* _EXERCISE DESCRIPTION_: Records follow. Copy every line with "pixels".
= = = =
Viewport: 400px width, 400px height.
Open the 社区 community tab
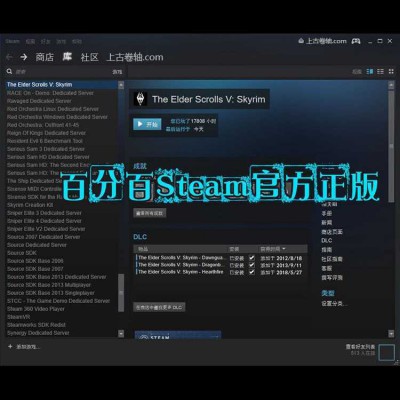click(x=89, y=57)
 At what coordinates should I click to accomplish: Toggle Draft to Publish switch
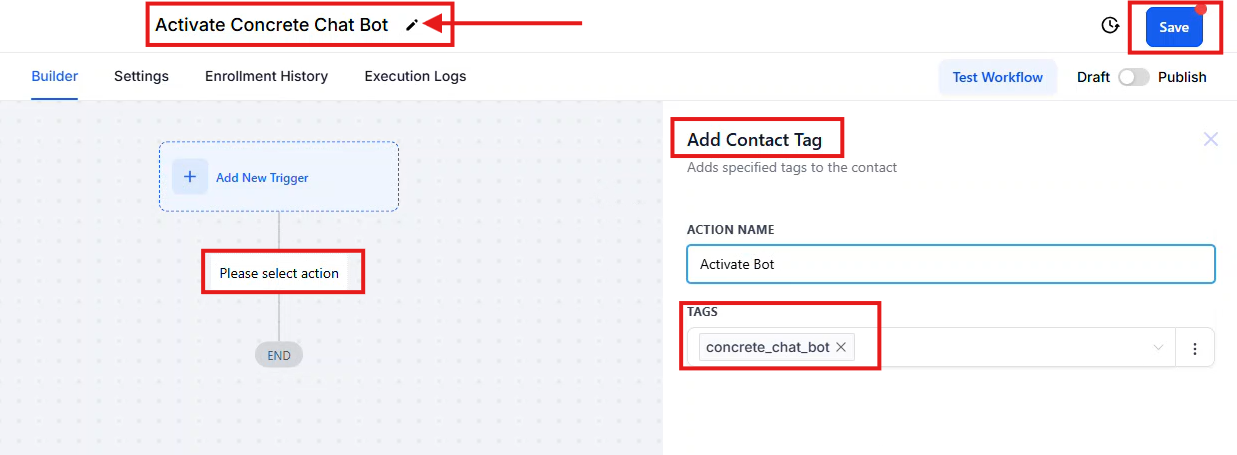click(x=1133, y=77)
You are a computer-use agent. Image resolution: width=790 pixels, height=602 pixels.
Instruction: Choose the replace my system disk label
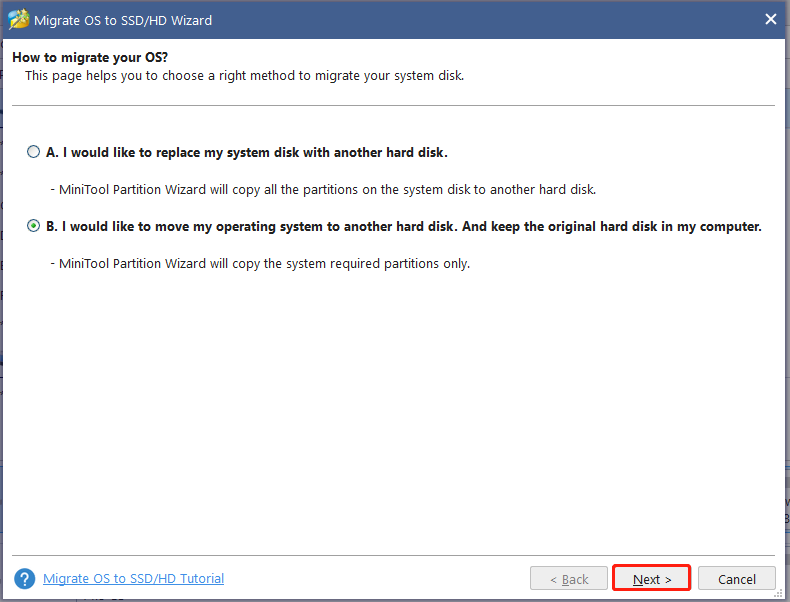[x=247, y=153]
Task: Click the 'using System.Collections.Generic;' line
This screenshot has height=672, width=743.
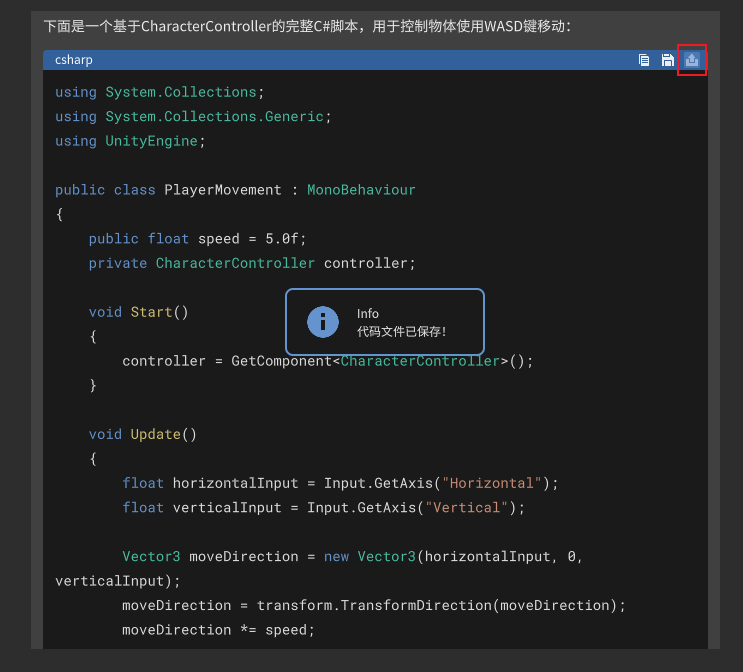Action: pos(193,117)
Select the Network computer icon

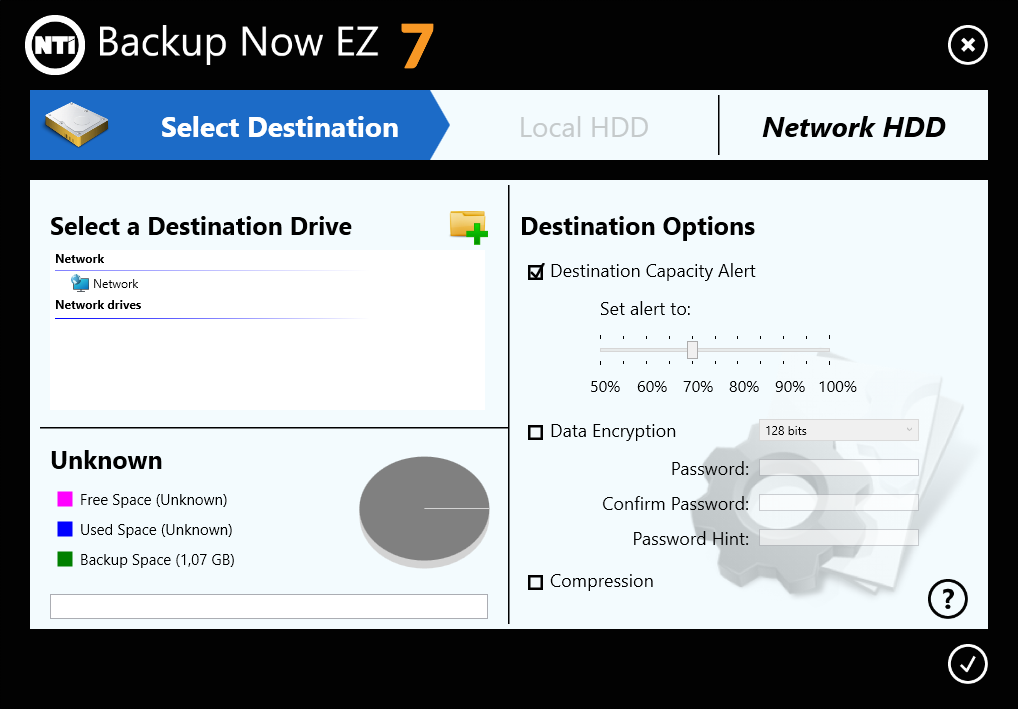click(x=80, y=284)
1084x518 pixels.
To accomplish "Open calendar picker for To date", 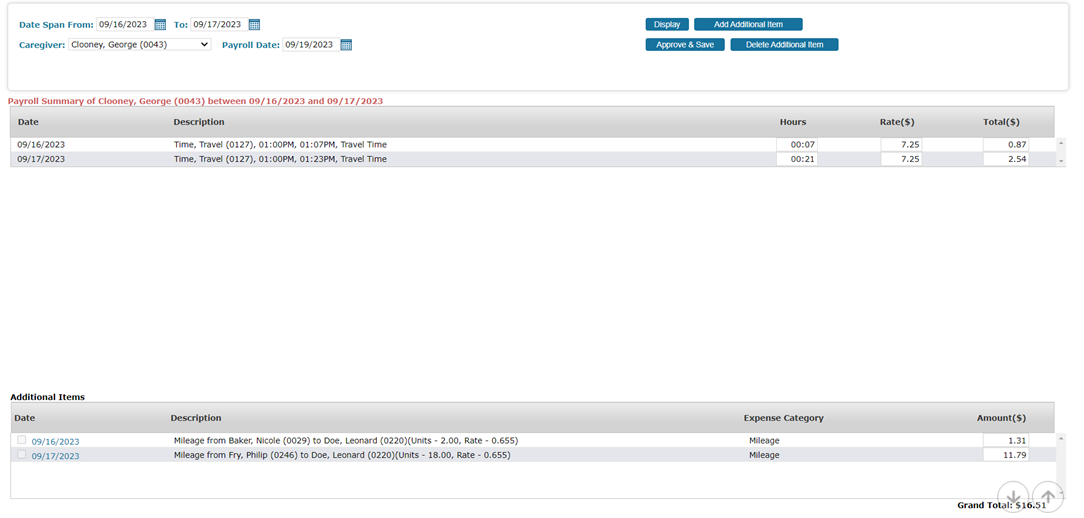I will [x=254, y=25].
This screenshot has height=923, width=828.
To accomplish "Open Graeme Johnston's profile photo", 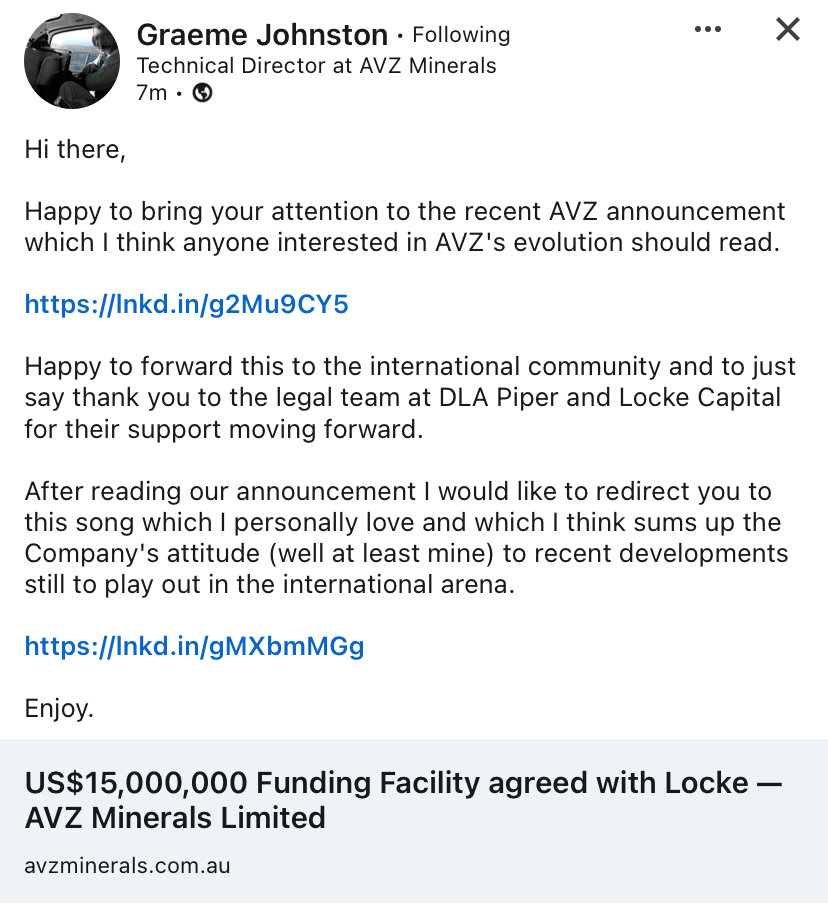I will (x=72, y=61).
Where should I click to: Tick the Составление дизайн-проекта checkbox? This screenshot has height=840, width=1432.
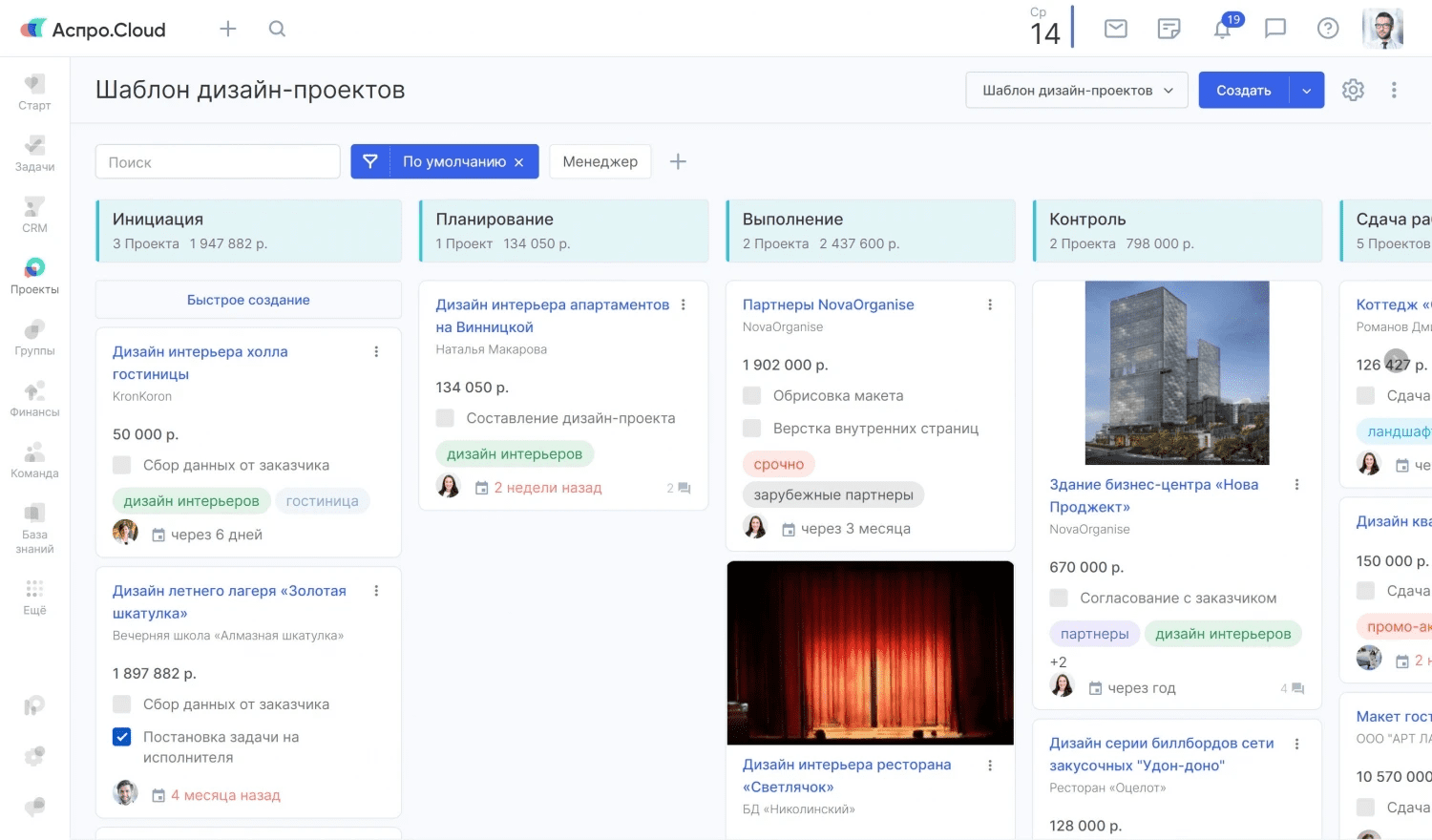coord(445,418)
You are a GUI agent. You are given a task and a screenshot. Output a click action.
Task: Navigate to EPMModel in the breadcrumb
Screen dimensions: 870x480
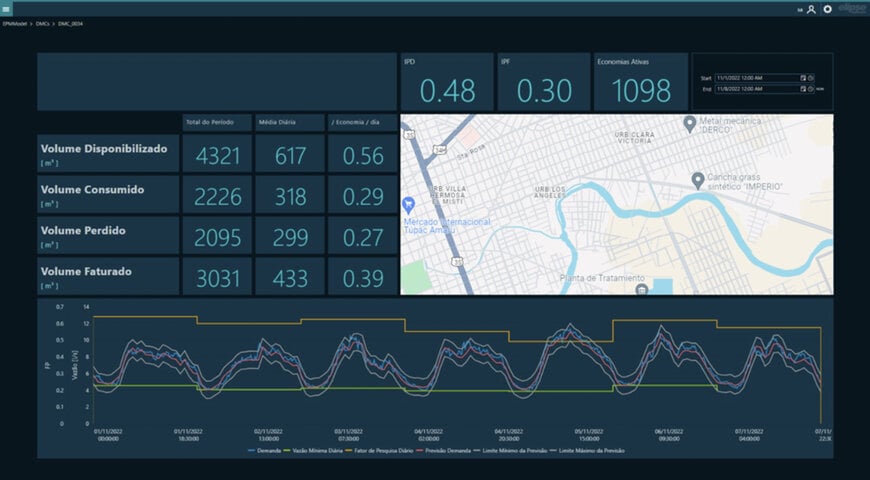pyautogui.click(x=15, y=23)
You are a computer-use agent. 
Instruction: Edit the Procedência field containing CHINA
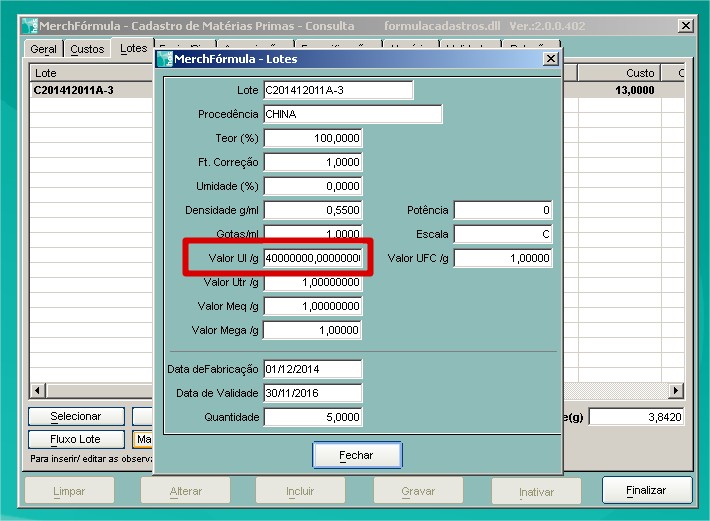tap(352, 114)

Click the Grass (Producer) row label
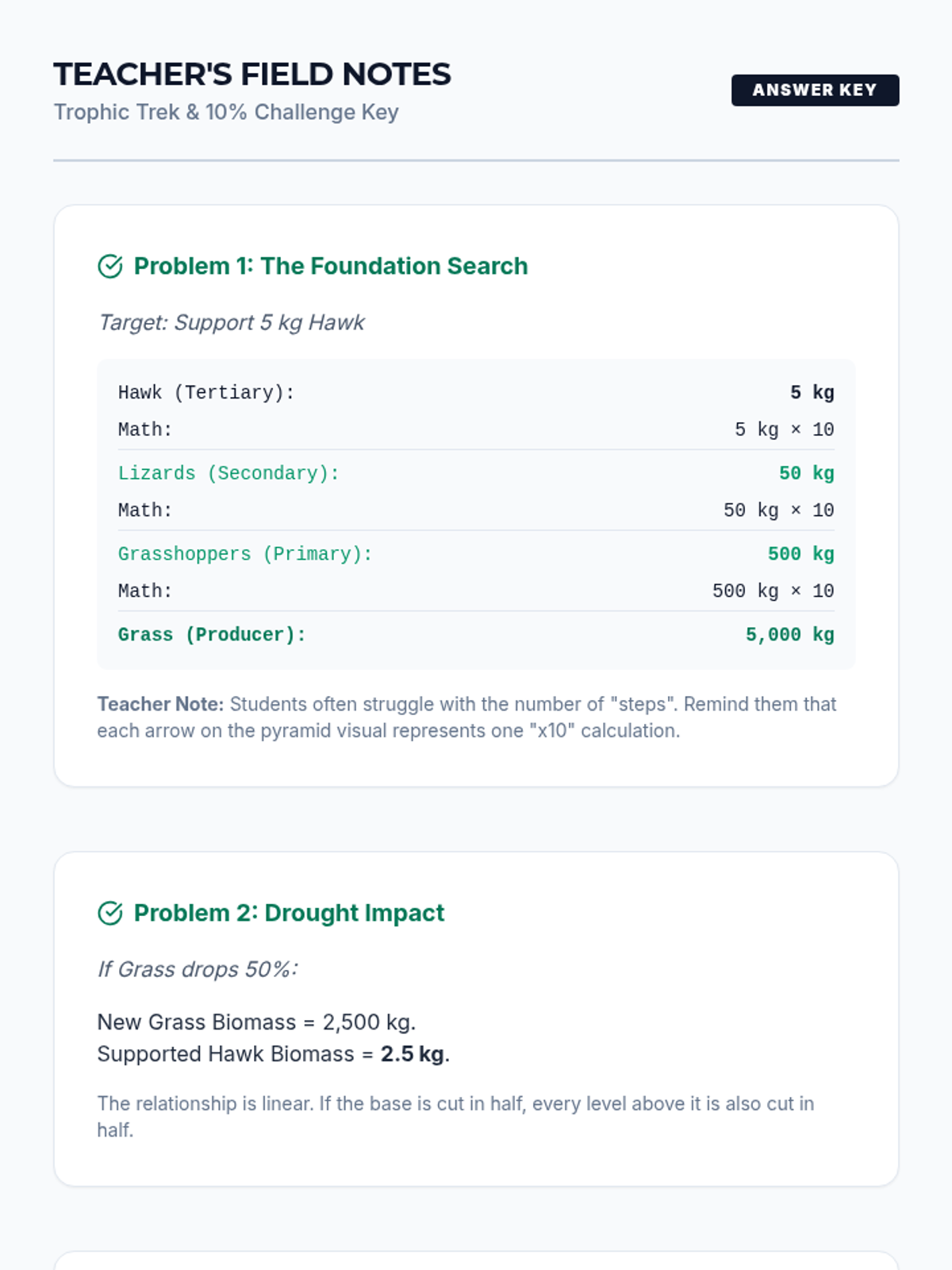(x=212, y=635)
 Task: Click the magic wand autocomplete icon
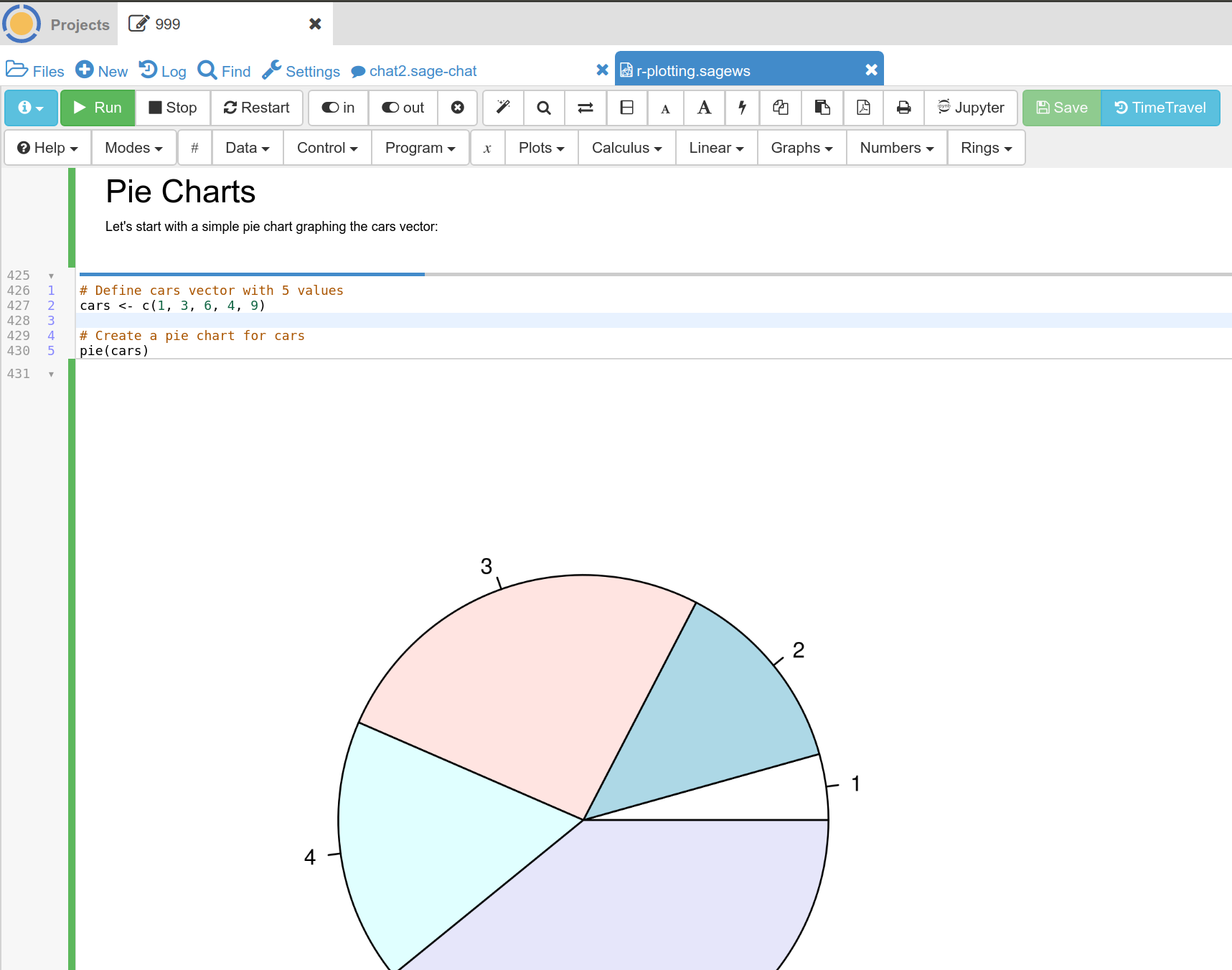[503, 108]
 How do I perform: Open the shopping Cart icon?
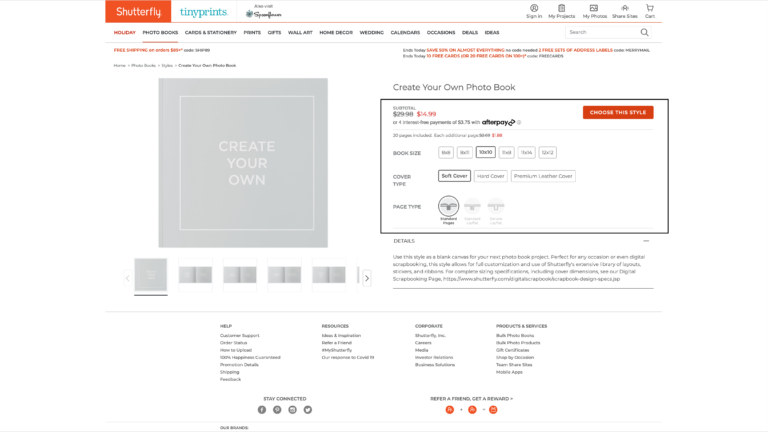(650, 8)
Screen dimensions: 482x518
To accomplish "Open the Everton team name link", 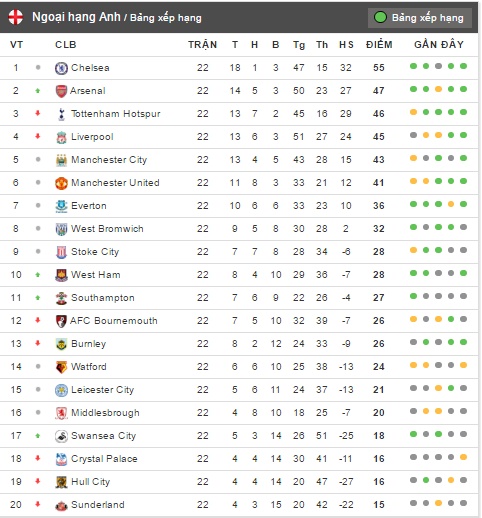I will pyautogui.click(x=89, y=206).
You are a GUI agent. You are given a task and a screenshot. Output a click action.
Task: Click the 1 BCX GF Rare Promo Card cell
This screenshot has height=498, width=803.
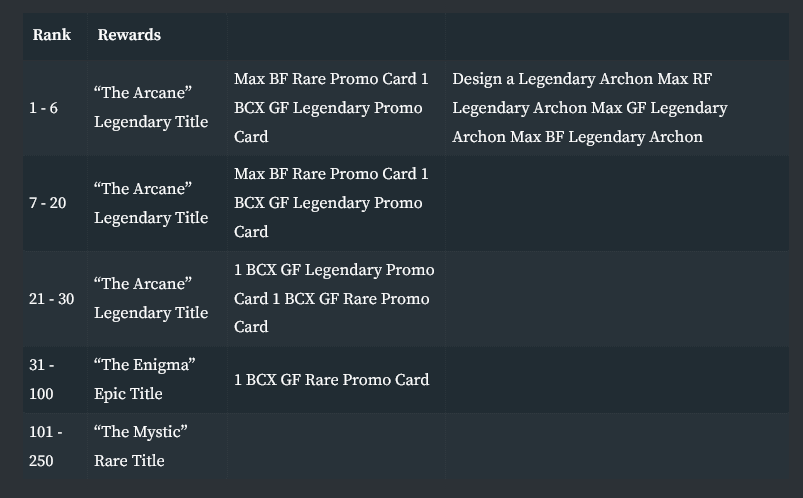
= = = =
* _RESPONSE AREA_:
You are a computer-use agent. Image resolution: width=790 pixels, height=602 pixels.
1084x518 pixels.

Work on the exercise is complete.